Catoosa County neighborhood dispute escalates to courts

December 25th, 2011 by Joan Garrett McClane in News

Bob Gentry, left, tosses wood to Craig Burchfield Friday on Burchfield's Dietz Road porch.

Photo by Angela Lewis /Times Free Press.

A conflict between two neighbors over a wood-chopping business in Catoosa County, Ga., has now escalated to two lawsuits, and both sides say they won't back down without a fight.

For eight years, Craig Burchfield has been chopping and selling firewood at a home on Dietz Road, but his neighbors say they don't want the hustle and bustle of a heavy-equipment business next door.

The chain saws and the Bobcat and piles of wood have been an eyesore, said Wayne Dunn, Burchfield's next-door neighbor.

"My wife likes to sit on the deck, but they are chain-sawing," he said. "It looks like a junkyard."

Dunn, convinced Burchfield's ASAP Tree Service was lowering his property values, led an opposition effort at the Catoosa County Commission last year. While he didn't want to run Burchfield out of business, Dunn said, the wood operation needed to be moved.

The county agreed that Burchfield needed to scale back and said he could go back to work only after he complied with zoning requirements and ordinances.

Burchfield's sister owns the home and he lives there with his son. He said he's complied with the county's requests to reduce the hours he runs his wood chopper. He also moved equipment off the lawn and built a solid metal wall around his property that matched a barn in Dunn's backyard.

He said he was surprised when the county voted unanimously to sue him for being a public nuisance in November 2010. The lawsuit, filed in April of this year, is pending in court.

"They want to stop me from working on my property," Burchfield said. "The only work we do on this property here now is we have one guy who cuts and splits firewood. Everything has been moved to another location."

When his lawyer told him that Dunn was turning in surveillance videos of his property to the county zoning commission as proof for his complaint, Burchfield got mad.

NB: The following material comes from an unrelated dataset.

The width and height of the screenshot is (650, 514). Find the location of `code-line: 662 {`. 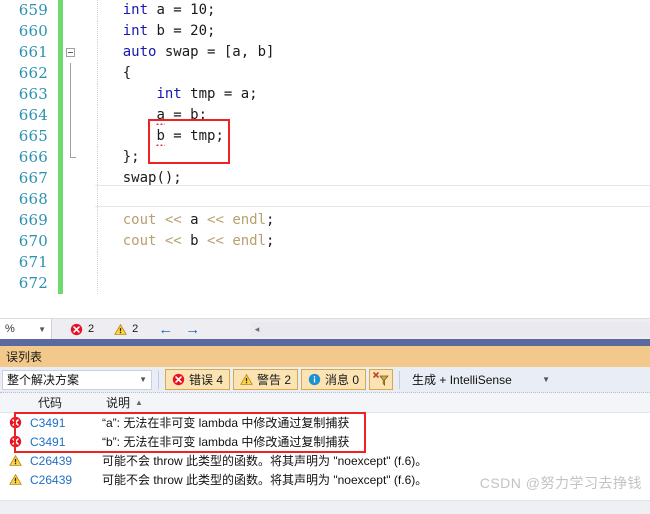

"My neighbor next door put up hidden surveillance cameras," he said. "Wayne Dunn is the leading person against me."

So now he is suing Dunn for invasion of privacy and harassment, he said.

Dunn wouldn't talk about the lawsuit Burchfield recently filed in Catoosa County Superior Court, but he admits there is tension in the neighborhood.

"I have no problem with him. We don't speak now, of course," he said. "I think he is a good, hard-working guy. He just needs to move.

"I've been here 35 years. I built this house. I am not going nowhere."